For many years, the couple were only small islands, only permanent residents, although other people, such as the police officer, lighthouse operators and tourists, periodically come and go.
The bad weather could cut off the islands from the outside world for several weeks, but their surrounding waters were rich in fisheries. Kim, who came from the island of Jeju, worked as a "henio" – a traditional female freediver – until 2017, when the poor state of health forced her to quit smoking.
But after the death of her husband, Kim Sung-do, last October, an 81
Her loss was not inspired by any plans for moving.
"She said that life on Docdo is relaxing," said her son-in-law Kim Ken-Chul.
Conflicting islands have long ruined the tense relationship between two historic adversaries, whose relations are still painted by the occupation and colonization of the Korean peninsula in the first half of the 20th century .
Japan says that South Korea illegally occupies rocky islands, which it claims to have been its sovereign territory since the 17th century. South Korea claims that its claims to islands, which are considered home to underwater gas reserves, date back to the sixth century.
South Korea consolidated its control of the islands in the 1950s, when there were armed guards there.
The islands were the recent diplomatic flash point when during the Winter Olympics in South Korea banner at the opening ceremony depicted them as part of the Korean Peninsula.
Islands far from both countries are geographically closer to the Korean mainland than Japan. They are a Korean tourist destination.
Kim lives with his daughter, Kim Jin-Hi, in Pohang, on the south-eastern coast of Korea, before the reconstruction of her solitary island house in April.
Although other Koreans expressed interest in moving to the islands to move their country to the area, local authorities say they have no plans to encourage
"There is only space for one household to stay as residents," said government official.

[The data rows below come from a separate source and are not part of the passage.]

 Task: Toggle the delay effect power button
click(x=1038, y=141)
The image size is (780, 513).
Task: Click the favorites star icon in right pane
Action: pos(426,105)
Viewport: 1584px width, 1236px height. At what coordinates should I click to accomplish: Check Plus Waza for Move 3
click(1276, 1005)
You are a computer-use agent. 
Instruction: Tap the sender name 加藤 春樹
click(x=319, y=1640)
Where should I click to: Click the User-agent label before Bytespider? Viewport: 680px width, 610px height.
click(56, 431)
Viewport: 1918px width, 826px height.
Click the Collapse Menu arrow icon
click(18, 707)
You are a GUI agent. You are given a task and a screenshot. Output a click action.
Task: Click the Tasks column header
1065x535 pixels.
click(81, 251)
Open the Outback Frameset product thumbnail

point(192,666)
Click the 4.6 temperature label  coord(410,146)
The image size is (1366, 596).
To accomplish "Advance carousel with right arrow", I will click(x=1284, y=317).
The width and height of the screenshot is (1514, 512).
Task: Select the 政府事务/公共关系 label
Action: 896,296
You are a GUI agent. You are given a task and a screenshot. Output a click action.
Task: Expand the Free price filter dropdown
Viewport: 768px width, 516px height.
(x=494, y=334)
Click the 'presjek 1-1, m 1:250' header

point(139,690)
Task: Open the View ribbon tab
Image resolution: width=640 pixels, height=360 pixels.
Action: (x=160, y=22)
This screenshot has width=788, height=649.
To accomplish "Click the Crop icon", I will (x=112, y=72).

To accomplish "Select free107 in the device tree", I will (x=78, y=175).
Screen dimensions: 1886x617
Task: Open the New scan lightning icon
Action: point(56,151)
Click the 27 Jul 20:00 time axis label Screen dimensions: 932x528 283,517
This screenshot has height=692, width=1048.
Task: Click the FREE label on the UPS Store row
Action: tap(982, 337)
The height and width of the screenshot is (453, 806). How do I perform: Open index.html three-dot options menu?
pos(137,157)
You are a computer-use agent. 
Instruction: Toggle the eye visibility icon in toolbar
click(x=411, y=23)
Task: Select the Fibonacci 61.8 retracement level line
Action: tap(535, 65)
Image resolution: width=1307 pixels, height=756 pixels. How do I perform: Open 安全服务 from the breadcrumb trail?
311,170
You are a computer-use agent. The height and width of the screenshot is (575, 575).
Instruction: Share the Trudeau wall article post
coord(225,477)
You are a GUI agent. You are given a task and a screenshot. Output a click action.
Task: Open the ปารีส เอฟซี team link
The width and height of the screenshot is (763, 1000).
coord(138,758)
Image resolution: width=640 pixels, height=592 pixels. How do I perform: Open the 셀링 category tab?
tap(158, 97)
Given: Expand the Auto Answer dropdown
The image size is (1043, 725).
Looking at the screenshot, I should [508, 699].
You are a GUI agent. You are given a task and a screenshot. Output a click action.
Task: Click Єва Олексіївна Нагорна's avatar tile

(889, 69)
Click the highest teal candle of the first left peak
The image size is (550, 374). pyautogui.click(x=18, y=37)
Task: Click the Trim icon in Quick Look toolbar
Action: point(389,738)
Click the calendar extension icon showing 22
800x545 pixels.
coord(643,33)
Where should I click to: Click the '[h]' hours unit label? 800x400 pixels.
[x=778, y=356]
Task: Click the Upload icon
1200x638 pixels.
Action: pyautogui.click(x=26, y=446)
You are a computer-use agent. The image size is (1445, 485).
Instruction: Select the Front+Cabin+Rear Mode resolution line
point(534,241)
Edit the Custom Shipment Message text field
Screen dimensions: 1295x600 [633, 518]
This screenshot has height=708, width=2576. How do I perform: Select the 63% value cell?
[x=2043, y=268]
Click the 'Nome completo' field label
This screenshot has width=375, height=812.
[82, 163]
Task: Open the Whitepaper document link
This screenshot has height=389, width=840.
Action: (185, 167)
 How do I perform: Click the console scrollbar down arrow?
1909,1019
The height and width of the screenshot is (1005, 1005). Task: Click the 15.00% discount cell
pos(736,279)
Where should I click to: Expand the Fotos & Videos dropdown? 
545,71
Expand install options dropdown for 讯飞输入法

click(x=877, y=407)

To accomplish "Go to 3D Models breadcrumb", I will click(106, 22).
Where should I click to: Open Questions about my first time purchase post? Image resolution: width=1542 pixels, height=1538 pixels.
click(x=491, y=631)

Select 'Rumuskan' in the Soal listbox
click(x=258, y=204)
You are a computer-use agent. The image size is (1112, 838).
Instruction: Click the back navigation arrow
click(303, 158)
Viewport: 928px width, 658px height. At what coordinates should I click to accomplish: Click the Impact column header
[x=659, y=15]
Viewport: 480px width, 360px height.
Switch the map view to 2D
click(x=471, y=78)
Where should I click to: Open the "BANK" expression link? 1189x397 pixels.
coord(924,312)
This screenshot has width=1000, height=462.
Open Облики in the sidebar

As healthy, Kim stumbles, however, her daughter and son-in-law plan to register as permanent inhabitants of isolated islands and live with the eighteenth.
Using the business license that she inherited from her father, Jim Kim plans to sell brands, cute and seafood. for tourists who make a four-hour ferry trip from the mainland.
But the expanded presence of the seven is more than an opportunity for business.
Paula Hancock, Brad Landon and Joshua Burlinger contributed to this report.